Vigilancia masiva y nueva figura del Defensor del Pueblo

Hace un mes, Giovanni Buttarelli, el Supervisor para la Protección de Datos en Europa ya dijo que el Privacy Shield no era "lo suficientemente robusto como para soportar el escrutinio legal en el futuro". Una hipótesis a la que se suma Schrems, que además se muestra muy duro con el nuevo acuerdo: "La Comisión Europea y el gobierno de EEUU se las han arreglado para convertirnos a todos en miserables, cuando podían haber usado esta oportunidad para actualizar las protecciones que son cruciales para la confianza de los consumidores en los servicios online y en la nube".

Privacy International también se queja de que la recolección a gran escala de la información seguirá estando permitida. El Privacy Shield confirma que cuando no es posible utilizar selectores específicos para localizar a alguien -cuando, por ejemplo, el nombre o el email del objetivo se desconozca-, los barridos de información estarán permitidos. Eso sí, han de ser "lo más preciso posible", según el tratado. "El gobierno de los EEUU confirma explícitamente que podrá hacer barridos gracias a la información proporcionada por sus compañías", dice Schrems.

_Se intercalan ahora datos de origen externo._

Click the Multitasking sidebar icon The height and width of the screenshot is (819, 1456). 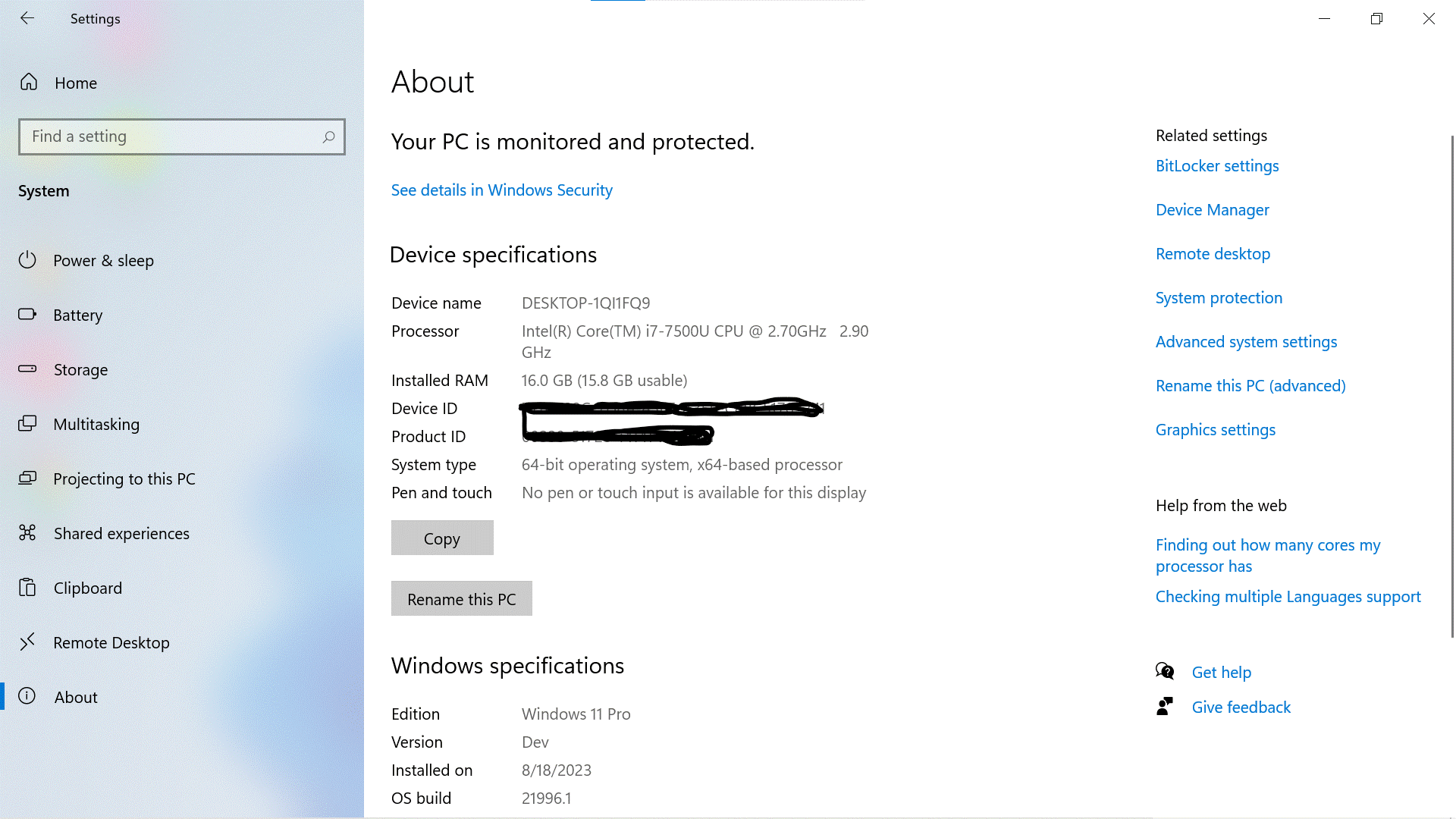(28, 424)
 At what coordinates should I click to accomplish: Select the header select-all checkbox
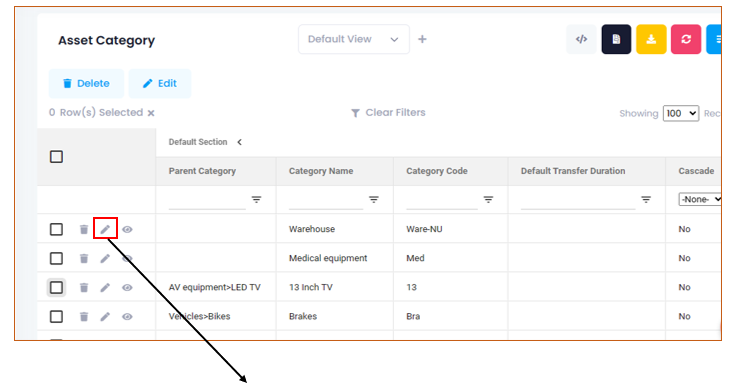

También se ha creado una nueva figura a modo de Defensor del Pueblo, que va ligada al mecanismo que han de poner en práctica los usuarios cuando quieran denunciar el uso indebido de información por parte de una empresa estadounidense. "Los usuarios tendrán que contactar con la compañía en cuestión de los EEUU y luego con los diferentes equipos legales y las autoridades nacionales, que contactarán con la Comisión Federal de Comercio y el Departamento de Comercio para finalmente permitir que llegue la denuncia con el asunto ' Privacy Shield'", asegura Schrems.

Para evitar este lío legal, se proporcionará la figura del Defensor del Pueblo, un subsecretario del Departamento de Estado estadounidense que -suponemos- hará llegar la denuncia hasta la instancia correspondiente. Pero EEUU nunca confirmará ni negará ningún tipo de vigilancia, ya que sus propias leyes se lo impiden. "El Defensor del Pueblo servirá para todo menos para tener derecho a un recurso efectivo y a un juicio justo", confirma el abogado.

Por su parte, la secretaria de Comercio de EEUU, Penny Pritzker, calificó el Privacy Shield como un "hito para la privacidad en un momento en el que el intercambio de datos impulsa el crecimiento en cualquier sector".